Neonatal abstinence syndrome
Use extreme caution in pregnant patients.
Profound sedation, respiratory depression, coma
Use extreme caution in patients receiving benzodiazepines or other CNS depressants, including alcohol.
Respiratory depression
Use extreme caution in all patients, especially in elderly, malnourished, or frail patients or patients with significant pulmonary disease.
Use extreme caution for accidental ingestion, especially in children.
Contraindications
Hypersensitivity to hydrocodone or its components
Acute or severe asthma
Do not use hydrocodone in patients with acute or severe asthma in an unmonitored setting or in the absence of resuscitative equipment.

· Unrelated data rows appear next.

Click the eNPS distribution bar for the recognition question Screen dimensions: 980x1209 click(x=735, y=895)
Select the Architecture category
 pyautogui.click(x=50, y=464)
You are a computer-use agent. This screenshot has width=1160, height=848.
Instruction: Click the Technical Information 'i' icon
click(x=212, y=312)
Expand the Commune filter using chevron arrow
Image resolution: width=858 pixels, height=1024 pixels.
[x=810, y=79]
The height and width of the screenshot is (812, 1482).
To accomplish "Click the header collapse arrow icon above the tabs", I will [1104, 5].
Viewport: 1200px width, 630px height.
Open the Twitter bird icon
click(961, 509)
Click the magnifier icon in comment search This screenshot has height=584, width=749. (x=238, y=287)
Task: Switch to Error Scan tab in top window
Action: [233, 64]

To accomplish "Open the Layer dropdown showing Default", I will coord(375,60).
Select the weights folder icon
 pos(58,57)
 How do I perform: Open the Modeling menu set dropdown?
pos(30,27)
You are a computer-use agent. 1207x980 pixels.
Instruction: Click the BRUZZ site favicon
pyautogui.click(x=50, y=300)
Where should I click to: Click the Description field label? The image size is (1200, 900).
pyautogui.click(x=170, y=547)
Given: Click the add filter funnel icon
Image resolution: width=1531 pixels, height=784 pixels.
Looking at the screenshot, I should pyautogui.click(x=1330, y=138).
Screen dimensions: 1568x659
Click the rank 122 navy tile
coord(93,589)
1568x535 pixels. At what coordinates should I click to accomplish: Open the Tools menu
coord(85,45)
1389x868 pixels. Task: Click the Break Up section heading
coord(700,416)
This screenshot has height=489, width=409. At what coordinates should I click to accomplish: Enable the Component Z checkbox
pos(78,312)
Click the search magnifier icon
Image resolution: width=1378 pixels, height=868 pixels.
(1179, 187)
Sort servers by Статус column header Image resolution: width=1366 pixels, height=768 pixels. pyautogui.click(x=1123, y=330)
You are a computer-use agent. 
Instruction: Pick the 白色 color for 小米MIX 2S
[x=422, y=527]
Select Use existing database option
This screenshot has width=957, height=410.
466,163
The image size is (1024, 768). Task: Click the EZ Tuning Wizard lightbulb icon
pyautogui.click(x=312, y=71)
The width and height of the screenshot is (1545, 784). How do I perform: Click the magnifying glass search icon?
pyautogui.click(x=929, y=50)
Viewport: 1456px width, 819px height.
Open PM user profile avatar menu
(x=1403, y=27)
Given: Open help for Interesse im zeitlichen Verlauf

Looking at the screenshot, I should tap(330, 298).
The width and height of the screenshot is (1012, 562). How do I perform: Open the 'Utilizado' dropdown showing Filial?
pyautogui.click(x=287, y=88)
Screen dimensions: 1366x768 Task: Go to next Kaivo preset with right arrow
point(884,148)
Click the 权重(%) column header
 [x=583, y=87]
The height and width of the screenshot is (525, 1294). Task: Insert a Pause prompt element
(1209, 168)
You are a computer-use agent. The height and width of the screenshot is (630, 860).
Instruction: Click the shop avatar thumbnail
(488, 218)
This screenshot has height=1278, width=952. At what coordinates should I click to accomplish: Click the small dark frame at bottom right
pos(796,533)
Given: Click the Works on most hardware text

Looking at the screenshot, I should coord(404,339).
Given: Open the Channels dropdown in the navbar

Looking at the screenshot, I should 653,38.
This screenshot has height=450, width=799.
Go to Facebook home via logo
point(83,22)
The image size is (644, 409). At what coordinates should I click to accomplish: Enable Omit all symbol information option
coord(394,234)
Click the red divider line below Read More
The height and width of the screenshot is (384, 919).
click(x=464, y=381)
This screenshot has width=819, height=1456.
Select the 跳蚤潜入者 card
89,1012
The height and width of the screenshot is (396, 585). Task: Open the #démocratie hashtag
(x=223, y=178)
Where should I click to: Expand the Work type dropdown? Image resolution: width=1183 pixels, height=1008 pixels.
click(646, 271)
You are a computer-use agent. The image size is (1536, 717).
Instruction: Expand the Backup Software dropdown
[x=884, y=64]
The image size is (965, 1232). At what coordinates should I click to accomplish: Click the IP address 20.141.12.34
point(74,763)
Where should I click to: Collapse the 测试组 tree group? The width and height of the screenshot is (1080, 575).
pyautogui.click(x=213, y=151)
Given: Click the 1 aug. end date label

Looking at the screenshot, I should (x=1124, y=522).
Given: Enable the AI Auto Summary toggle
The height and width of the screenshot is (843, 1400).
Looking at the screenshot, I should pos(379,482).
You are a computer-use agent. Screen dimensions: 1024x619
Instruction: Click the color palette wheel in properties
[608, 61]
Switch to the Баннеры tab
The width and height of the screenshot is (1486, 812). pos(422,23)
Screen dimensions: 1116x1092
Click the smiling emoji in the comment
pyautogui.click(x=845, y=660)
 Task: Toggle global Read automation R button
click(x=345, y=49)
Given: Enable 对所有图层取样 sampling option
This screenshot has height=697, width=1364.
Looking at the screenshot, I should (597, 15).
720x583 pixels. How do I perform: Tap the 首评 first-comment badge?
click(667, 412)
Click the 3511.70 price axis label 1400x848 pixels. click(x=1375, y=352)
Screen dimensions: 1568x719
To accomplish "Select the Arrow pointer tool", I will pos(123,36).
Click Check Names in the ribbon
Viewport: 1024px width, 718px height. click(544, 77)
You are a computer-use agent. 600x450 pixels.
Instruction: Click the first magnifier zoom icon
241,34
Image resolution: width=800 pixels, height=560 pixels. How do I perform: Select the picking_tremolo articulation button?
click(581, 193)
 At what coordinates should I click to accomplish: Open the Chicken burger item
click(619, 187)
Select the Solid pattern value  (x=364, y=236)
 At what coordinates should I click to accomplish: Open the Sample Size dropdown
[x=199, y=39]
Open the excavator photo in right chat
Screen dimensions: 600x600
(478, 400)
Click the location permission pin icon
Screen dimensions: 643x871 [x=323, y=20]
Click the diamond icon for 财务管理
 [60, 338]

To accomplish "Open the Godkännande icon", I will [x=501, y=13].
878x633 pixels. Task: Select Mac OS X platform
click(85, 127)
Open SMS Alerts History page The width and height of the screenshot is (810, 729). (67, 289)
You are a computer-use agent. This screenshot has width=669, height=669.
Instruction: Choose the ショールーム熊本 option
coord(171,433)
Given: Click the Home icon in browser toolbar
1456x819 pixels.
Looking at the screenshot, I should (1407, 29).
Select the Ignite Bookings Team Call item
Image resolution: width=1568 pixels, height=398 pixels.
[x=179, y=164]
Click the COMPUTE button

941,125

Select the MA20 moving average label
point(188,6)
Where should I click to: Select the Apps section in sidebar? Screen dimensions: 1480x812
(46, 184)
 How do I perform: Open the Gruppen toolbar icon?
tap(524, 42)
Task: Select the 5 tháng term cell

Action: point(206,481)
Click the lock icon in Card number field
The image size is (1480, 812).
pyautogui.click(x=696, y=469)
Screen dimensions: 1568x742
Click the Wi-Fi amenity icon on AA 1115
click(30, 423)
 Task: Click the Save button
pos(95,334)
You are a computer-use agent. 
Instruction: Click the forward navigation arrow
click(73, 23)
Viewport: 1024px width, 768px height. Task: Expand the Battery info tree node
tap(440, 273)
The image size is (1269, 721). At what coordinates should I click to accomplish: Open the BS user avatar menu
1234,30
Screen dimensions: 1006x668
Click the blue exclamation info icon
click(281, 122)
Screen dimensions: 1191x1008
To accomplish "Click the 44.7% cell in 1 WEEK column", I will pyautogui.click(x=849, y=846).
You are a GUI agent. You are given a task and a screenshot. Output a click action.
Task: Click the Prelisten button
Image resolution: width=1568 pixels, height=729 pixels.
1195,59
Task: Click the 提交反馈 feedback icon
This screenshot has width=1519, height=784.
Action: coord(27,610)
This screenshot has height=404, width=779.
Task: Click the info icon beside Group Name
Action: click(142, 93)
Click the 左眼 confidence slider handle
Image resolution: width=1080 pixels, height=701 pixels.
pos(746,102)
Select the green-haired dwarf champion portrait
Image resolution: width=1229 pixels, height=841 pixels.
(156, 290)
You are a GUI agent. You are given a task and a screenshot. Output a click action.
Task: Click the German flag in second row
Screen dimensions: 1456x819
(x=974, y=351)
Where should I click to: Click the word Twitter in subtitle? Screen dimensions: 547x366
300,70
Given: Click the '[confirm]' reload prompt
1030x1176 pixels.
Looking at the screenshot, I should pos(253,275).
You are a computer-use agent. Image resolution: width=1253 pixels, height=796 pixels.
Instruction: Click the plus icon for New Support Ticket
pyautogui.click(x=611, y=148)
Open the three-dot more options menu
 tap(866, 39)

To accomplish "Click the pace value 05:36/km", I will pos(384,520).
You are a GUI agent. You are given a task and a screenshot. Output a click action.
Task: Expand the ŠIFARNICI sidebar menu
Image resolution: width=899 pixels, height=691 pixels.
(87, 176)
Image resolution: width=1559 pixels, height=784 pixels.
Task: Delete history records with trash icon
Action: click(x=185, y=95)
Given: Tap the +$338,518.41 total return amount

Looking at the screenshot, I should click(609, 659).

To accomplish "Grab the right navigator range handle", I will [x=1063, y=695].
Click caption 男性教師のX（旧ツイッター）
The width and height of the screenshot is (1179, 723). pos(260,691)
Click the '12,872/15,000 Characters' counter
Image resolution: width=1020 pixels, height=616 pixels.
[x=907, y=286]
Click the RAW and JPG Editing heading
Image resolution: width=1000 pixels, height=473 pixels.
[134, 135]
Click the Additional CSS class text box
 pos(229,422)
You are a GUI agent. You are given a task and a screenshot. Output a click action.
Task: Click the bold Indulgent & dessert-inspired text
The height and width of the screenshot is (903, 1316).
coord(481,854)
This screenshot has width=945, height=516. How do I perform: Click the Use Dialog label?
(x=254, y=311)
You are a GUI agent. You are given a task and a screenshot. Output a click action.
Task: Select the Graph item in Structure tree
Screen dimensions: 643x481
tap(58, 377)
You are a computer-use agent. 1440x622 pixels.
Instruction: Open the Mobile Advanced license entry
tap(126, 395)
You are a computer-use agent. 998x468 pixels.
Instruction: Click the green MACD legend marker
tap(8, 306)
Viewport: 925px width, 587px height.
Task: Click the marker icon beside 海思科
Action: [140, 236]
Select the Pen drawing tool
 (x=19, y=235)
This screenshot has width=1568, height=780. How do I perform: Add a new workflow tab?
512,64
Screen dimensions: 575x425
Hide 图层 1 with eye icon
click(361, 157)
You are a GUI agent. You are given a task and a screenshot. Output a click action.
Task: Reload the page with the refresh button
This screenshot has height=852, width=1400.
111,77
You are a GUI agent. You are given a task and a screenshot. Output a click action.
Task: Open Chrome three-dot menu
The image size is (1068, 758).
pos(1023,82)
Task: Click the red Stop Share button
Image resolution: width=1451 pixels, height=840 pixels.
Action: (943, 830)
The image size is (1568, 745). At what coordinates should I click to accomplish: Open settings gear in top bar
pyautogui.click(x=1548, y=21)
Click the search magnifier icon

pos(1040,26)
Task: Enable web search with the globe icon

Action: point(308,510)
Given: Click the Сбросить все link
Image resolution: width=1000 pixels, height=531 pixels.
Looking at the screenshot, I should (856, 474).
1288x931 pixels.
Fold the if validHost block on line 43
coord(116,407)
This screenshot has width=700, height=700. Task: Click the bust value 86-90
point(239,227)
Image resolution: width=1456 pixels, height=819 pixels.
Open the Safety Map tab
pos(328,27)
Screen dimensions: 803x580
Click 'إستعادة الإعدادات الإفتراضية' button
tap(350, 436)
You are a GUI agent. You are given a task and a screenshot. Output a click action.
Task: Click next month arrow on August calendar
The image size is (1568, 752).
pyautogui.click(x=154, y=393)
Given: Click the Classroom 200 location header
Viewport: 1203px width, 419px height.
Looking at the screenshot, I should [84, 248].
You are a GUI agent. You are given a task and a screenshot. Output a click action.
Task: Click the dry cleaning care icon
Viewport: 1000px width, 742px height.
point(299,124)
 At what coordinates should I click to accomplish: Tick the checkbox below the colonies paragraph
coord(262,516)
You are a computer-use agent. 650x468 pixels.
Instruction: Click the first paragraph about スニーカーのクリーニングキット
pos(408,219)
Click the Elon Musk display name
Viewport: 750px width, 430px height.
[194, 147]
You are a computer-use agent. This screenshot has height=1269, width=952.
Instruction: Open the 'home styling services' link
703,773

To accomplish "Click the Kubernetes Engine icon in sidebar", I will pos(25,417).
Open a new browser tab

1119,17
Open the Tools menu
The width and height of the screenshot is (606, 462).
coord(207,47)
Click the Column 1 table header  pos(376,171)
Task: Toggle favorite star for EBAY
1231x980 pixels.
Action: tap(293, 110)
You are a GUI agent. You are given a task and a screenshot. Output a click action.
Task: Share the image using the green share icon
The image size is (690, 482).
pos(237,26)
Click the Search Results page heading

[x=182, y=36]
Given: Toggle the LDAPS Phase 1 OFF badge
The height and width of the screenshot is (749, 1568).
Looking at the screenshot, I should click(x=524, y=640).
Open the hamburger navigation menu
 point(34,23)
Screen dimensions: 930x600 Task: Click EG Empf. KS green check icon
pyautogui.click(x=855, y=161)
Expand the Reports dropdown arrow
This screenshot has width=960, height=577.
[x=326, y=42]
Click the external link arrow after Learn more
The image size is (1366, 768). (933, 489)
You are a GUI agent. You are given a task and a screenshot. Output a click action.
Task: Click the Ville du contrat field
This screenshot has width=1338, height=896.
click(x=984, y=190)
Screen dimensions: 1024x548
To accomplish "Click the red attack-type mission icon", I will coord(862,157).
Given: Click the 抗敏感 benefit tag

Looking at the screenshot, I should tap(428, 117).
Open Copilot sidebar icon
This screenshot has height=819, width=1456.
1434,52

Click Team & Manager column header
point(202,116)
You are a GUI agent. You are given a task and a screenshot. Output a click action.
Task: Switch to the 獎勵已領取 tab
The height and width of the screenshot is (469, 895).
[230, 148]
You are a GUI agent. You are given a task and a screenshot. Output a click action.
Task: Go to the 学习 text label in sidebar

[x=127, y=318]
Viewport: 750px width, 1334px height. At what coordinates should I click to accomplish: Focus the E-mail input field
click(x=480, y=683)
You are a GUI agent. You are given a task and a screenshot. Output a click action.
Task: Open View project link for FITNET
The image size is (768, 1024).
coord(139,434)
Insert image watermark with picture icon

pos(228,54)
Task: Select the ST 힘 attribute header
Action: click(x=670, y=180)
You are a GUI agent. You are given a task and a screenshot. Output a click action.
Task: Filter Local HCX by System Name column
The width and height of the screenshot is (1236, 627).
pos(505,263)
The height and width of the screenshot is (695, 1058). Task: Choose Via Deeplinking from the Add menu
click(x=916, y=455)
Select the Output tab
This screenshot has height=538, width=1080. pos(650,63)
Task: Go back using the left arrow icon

Gastrointestinal obstruction
Do not use hydrocodone in patients with known or suspected gastrointestinal obstruction, including paralytic ileus.
Significant respiratory depression
Warnings and precautions
Adrenal insufficiency
Use caution in patients taking the drug for a prolonged period (> 1 month).
Central sleep apnea
Use caution in patients taking higher doses.
Decreased serum hydrocodone level
Use caution in patients taking CYP3A4 inducers (such as rifampin, carbamazepine, or phenytoin) or discontinuing CYP3A4 inhibitors (such as macrolide antibiotics, azole antifungals, or protease inhibitors).
Erectile dysfunction, infertility
Use caution in patients taking the drug for a prolonged period.
Exacerbation of increased ICP
Use caution in patients with increased ICP, brain tumor, or head injury.
Growth suppression
Use caution with chronic corticosteroid therapy. Monitor growth regularly in pediatric patients receiving chronic corticosteroid therapy. Reassess the need for hydrocodone regularly and adjust the corticosteroid therapy as appropriate.
Hypotension, syncope
Use caution in patients with reduced blood volume or taking other CNS depressants. Monitor BP after initiation and dose titration. Avoid use in patients with circulatory shock.
Mask symptoms of head injury
Use caution in patients with head injury. Avoid use in patients with impaired consciousness or coma.
Opioid overdose
Use caution in patients taking CNS depressants or with a history of opioid use disorder or prior opioid overdose. Consider prescribing naloxone based on the patient's risk factors for overdose.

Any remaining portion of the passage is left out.